The real privileges for me were the standout small hotels and country inns, the product of the enthusiasm and creativity of individuals, friends and families that were and are an alchemy of personality and place, shot through with a generosity of spirit and an understanding of the meaning of hospitality that you can’t get from tick box service standards and operations manuals. Back then places like the Felinfach Griffin were just opening and made immediate sense to me and it’s the same spirit I encountered in Auvergne last autumn at Auberge de Chassignolles and Hotel Orfenor in Brioude - places that are true to where they are and who runs them rather than the perceived market place they are trying to serve. Places that reward open minds and an absence of preconceptions. Places that will leave their mark on you.

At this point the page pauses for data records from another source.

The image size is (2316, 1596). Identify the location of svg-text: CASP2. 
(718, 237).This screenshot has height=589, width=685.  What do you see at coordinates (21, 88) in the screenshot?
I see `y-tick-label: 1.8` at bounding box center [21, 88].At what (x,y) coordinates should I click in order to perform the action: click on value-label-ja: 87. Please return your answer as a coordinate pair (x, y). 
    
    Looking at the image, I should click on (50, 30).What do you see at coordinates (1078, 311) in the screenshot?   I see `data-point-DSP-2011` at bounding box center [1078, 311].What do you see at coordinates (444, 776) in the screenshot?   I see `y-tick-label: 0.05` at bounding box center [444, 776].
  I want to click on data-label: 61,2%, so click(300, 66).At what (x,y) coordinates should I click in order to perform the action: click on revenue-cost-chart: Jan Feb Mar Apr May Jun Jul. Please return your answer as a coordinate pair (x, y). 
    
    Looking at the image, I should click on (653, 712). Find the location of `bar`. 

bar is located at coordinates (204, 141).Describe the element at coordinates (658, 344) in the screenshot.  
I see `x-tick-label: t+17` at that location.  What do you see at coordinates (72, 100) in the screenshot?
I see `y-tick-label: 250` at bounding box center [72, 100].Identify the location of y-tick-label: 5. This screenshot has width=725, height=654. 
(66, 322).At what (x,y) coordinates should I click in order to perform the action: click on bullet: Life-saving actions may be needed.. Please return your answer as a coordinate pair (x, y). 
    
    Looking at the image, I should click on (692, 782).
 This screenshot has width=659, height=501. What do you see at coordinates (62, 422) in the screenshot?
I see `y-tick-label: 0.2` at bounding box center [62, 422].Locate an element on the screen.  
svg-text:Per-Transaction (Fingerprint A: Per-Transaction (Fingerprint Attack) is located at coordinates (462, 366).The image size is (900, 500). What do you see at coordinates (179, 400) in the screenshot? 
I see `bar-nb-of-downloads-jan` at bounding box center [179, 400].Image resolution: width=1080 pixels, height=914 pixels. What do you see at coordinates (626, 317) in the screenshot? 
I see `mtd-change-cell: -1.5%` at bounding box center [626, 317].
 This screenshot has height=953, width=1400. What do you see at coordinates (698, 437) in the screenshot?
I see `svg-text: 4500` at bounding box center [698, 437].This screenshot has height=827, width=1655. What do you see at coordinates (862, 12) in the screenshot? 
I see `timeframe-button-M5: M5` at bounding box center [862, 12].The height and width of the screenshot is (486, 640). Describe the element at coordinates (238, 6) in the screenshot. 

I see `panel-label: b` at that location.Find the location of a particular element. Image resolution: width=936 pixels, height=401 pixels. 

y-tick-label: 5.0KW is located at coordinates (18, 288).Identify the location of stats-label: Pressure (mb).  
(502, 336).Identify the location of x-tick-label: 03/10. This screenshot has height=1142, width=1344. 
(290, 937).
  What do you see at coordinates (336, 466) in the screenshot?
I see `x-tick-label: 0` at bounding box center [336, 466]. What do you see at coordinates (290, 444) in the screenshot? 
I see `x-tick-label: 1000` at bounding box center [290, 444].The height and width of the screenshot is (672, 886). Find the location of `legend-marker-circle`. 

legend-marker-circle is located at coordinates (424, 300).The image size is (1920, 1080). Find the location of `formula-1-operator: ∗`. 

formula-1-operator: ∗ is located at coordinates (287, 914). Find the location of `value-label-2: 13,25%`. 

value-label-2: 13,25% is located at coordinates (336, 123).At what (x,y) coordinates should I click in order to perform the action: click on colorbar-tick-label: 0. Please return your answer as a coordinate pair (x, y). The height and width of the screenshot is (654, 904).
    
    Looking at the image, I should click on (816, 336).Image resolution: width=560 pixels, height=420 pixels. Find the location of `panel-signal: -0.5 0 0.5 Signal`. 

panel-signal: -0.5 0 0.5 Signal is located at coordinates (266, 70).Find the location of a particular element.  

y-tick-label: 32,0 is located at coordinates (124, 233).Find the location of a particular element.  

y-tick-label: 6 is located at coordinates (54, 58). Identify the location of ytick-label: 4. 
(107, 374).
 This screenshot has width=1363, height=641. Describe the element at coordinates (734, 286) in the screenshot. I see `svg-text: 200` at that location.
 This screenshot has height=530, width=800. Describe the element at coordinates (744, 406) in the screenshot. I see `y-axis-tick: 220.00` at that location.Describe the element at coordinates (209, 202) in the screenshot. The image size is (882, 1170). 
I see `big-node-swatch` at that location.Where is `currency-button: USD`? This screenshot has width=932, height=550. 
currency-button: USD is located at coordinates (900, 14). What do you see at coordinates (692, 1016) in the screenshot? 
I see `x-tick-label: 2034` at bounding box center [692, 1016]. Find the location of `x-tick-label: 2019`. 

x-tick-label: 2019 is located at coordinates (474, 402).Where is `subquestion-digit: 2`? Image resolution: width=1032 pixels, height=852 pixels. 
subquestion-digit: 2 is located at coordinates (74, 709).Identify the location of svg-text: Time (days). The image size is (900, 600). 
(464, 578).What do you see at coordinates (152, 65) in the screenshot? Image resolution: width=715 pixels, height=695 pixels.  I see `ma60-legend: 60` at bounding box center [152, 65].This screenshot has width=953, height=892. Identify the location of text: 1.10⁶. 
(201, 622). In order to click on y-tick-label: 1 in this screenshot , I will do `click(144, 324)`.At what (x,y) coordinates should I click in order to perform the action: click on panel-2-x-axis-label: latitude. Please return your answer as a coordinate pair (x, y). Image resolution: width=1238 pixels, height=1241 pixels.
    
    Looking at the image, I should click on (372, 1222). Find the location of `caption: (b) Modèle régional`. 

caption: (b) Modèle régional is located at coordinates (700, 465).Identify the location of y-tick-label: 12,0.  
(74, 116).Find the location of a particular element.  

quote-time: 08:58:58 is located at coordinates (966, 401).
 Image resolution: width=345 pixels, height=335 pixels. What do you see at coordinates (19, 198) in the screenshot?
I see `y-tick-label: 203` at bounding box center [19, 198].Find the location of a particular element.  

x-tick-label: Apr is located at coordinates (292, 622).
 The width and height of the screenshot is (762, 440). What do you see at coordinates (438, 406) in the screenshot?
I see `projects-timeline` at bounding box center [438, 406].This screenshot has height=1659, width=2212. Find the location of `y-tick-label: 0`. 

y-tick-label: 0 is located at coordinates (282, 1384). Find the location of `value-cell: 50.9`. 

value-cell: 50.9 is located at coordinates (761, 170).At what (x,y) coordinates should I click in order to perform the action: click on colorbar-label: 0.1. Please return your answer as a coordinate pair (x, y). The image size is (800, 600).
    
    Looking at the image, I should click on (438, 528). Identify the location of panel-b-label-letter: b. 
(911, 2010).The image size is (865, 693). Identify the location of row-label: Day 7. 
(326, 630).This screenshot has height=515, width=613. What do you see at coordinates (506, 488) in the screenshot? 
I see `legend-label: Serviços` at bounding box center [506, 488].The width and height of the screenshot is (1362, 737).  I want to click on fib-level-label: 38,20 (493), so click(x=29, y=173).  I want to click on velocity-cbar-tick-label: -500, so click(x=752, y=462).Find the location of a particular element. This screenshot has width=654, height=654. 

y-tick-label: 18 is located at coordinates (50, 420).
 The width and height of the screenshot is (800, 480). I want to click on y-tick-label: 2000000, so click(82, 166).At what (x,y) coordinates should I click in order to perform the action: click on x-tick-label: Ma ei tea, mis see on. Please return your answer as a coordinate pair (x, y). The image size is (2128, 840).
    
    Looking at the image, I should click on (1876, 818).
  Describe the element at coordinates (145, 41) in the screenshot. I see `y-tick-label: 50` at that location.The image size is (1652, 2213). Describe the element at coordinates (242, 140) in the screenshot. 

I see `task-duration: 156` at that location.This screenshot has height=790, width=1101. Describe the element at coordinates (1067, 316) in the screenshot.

Which brings me, at last, to The Albion in Aberteifi/Cardigan. Maybe it’s a hangover from my inspection days but I feel I should make a declaration of interest here - Sian, James and the rest of the family behind it have become friends of our own family over the past decade or so since they first invited us to an informal feast with a couple of dozen others at Fforest Farm in Cilgerran one summer’s evening (in the intervening years, in addition to Fforest, they brought the equally brilliant Pizza Tipi to the Cardigan waterfront and The Boy Ashore to the beach at Aberporth). Since then they have been a source of never-ending inspiration and support, most recently manifested when we stayed over at the recently opened The Albion where Joel was hosting an evening of natural wines in the bar of one of the two majestic former warehouse buildings that stand splendid sentry at the dockside of the Teifi town. Like I said, I’ve stayed in quite a few hotels, many of them widely celebrated for one reason or another but rarely, if ever, have I fallen in love with a place in the way I was smitten by this one. For all the reasons I’ve talked about above, creating a wonderful place to stay is an art before it’s a science and the Albion is masterpiece of it’s genre. Everything about it is a testament to the integrity, commitment and creativity of the people who have brought the building new life, and in doing that they have managed, triumphantly, to enact something seldom achieved in the life of a historic building where the original purpose has long since been blown way in the winds of economic change - the feeling that what has happened is best described not as transformation but as succession. I’m not going to attempt to describe any more specifics here, I’m not entirely sure I could do it justice anyway - have a look at the website and if you can make it happen, visit and even better stay. You won’t regret it and you won’t forget it either.